2022 | PG | starring the voices of Chris Evans, Keke Palmer, Peter Sohn, Taika Waititi, Josh Brolin, Isiah Whitlock Jr. | directed by Angus MacLane | 1 hr 40 mins |

{Contains Spoilers for ‘Lightyear’ and ‘The Lego Movie 2: The Second Part’}

Buzz Lightyear (Chris Evans), on a secret mission in uncharted space, crashes a human colonization ship on a hostile alien planet. Lightyear’s attempts to reach lightspeed to get everyone home send him far into the future, where an alien race of robots lead be evil Emperor Zurg has enslave the stranded population.

I went through quite a few emotions and assessments during Lightyear before landing on complete and utter apathy. Most of those emotions in the film’s first act where all of it’s best ideas are. The first emotion however, was revulsion. When we first see Buzz Lightyear as a flesh and blood person (and not the toy who this character is based on that thought he was a person in Pixar’s modern classic Toy Story) the film immediately starts rattling through a rolodex of Buzz’s gadgets and catch phrases from the 1995 film. “No signs of intelligent life anywhere”. The film’s first impression is that it’s going to be eviscerating Toy Story for prequel parts.

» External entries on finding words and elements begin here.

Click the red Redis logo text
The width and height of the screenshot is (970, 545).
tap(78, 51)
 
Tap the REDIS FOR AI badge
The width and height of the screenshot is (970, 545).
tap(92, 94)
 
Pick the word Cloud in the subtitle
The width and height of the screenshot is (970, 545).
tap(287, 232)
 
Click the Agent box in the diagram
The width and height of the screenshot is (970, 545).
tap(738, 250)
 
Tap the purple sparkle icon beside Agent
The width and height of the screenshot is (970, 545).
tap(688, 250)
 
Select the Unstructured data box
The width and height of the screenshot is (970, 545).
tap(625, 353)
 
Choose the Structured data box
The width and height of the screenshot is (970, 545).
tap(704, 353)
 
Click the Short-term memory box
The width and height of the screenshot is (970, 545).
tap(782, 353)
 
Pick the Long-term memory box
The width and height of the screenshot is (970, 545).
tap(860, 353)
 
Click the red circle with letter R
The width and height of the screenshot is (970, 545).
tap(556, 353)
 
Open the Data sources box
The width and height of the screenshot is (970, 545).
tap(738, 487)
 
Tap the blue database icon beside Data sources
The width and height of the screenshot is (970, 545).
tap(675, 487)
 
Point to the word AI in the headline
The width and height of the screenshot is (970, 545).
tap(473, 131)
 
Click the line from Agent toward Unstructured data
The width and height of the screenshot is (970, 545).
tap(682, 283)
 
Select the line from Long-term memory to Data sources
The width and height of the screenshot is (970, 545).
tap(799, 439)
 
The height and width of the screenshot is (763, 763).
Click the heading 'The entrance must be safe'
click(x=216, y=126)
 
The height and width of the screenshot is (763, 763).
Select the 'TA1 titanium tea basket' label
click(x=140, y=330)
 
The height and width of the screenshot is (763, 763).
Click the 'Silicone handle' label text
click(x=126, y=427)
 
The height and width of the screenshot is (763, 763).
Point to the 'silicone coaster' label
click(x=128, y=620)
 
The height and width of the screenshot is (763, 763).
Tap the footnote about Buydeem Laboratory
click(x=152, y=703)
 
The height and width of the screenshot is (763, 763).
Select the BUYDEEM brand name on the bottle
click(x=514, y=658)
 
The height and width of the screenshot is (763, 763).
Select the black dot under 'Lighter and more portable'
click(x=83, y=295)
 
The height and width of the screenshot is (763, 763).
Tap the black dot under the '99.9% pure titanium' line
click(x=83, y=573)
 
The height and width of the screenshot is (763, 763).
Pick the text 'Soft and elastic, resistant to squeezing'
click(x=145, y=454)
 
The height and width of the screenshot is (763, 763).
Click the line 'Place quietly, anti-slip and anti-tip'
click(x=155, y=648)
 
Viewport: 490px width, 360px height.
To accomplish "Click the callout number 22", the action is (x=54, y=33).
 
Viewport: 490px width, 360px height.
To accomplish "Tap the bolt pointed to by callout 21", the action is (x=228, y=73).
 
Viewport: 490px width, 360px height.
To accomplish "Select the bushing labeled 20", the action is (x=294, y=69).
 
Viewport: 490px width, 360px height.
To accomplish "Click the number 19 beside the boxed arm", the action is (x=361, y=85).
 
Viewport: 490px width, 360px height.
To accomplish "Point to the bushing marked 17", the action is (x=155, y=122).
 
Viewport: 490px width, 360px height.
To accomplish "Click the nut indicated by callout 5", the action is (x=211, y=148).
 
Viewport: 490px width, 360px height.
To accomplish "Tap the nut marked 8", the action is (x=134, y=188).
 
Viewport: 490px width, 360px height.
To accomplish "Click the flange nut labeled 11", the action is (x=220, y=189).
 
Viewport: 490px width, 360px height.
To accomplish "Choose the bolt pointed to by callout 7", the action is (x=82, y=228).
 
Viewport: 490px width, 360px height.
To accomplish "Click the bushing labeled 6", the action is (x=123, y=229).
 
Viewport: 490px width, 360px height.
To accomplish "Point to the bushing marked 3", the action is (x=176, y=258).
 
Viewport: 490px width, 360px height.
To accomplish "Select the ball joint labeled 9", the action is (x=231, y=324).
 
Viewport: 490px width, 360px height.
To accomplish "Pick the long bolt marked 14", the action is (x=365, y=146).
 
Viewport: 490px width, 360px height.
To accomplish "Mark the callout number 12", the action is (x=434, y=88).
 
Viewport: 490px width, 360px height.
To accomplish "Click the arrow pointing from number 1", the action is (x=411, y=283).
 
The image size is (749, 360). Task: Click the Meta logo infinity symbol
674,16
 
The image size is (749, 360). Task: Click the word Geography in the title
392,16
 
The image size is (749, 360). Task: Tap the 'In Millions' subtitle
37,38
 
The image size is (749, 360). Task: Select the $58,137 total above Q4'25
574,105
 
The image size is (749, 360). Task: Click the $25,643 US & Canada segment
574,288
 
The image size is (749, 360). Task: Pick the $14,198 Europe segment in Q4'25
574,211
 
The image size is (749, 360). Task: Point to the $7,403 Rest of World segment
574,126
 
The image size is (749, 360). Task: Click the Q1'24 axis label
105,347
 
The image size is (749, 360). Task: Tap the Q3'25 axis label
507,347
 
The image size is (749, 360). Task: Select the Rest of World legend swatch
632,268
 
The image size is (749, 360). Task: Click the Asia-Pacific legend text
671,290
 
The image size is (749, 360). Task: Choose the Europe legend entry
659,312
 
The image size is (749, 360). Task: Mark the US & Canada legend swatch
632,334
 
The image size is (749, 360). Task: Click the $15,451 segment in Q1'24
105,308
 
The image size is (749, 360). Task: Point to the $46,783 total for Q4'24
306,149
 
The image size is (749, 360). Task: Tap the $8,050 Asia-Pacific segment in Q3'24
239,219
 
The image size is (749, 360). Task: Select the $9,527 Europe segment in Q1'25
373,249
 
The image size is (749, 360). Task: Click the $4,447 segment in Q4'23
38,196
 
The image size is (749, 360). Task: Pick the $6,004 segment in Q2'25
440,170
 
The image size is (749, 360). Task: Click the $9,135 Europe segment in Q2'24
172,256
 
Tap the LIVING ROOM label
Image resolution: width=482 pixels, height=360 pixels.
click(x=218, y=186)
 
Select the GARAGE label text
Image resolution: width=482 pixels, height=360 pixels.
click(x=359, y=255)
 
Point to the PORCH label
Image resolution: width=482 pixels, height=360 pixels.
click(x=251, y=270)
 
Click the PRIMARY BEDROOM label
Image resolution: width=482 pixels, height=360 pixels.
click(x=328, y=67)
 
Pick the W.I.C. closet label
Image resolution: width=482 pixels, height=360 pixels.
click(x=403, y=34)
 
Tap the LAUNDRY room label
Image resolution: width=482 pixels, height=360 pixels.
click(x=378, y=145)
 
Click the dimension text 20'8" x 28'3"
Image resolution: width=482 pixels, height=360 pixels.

Soon it shifts into the main story, which is where it had my admiration. I’ve always admired Pixar’s refusal to go for the easier and more obvious story. The old adage that writers are supposed to think of 10 ideas and then throw those out for 10 more – it seems like Pixar actually does it. People would have been perfectly happy with a movie about Buzz Lightyear having adventures across the cosmos, battling aliens on different world – instead Lightyear is a movie about an arrogant space ranger that immediately fails and spends his life grounded on the same planet, pushing him forward in time and facing the mortality of the very people he’s trying to save. Holy dark timeline. While I liked it, I doubt 8-year-old Toy Story Andy loved it.

Sending Buzz forward in time as he tries to make each FTL leap and seeing the changes in society is a fun premise right out of a Doctor Who episode. Then the movie drops him in a future conflict and leaves him there the rest of the film. Lightyear then shifts into neutral for the 2nd and third act. I had to think about this for a while because it was immediately unclear why Lightyear wasn’t popping the way other Pixar films do. It’s fine. It’s entertaining, but it’s mediocre. While it’s not their worst movie – The Good Dinosaur (cough) – this is a movie that could have been made by any other studio and not the one that released a Preston Sturges-level string of back-to-back classics.

It’s now that need to talk about the thing nobody will.

The Pixar movies being released now – mostly prequels and sequels calling back to their existing IPs – are noticeably different than the ones directed or overseen by former CEO John Lasseter. Lasseter, one of the founders of Pixar and the director of Toy Story, Toy Story 2, A Bug’s Life and Cars was clearly a guiding force in this studio’s quality control. Even sequels under Lasseter’s watch such as Toy Story 2 and managed to avoid sequelitis. In 2018 Lasseter was hit with MeToo allegations of “inappropriate hugging” and stepped down. While I’m not calling for Lasseter to be reinstated, watching Lightyear that line of demarcation between the pre-and-post Lasseter tenure seems the most obvious: Lightyear doesn’t build as a story. One of the joys of these movies is how they evolve and change as they proceed. Under current Disney controlled leadership it’s seems doubtful if Toy Story 2 would evolve into a tale of immortality, if Finding Nemo or Toy Story 3 would become prison escape films or if Wall-E would become a satire of future sloth. Nobody is pushing them to break from a great original premise and reform it. Instead we come up with a great premise and we milk it. That’s how Onward, Turning Red, Luca and even Toy Story 4 play out. Those movies all have individual moments of inspiration in the third act that bolster the films, from Onward’s protagonist shift to the melancholy Toy Sstory 4 to Turning Red’s crazy kaiju finale. Lightyear is the first of these big films that rolled into the third act with nothing left in the creative tank.

What Lighyear does have is a reveal about Buzz and Emperor Zurg, and while it’s not the same reveal as the Star Wars joke in Toy Story 2, it is just as derivative. In fact, it is exactly the plot twist played in jest in The Lego Movie 2. Except The Lego Movie is an irreverent breakdown of tropes. This is to be taken seriously.

A Buzz Lightyear movie that explored the arrogant space ranger and sent him on different, colorful adventures where he eventually learned humility would have been fun. Lightyear doesn’t want to have fun. It breaks Buzz down from the beginning and spends it’s time building him back up. It’s surprising and subverting expectations, but it’s not particularly satisfying.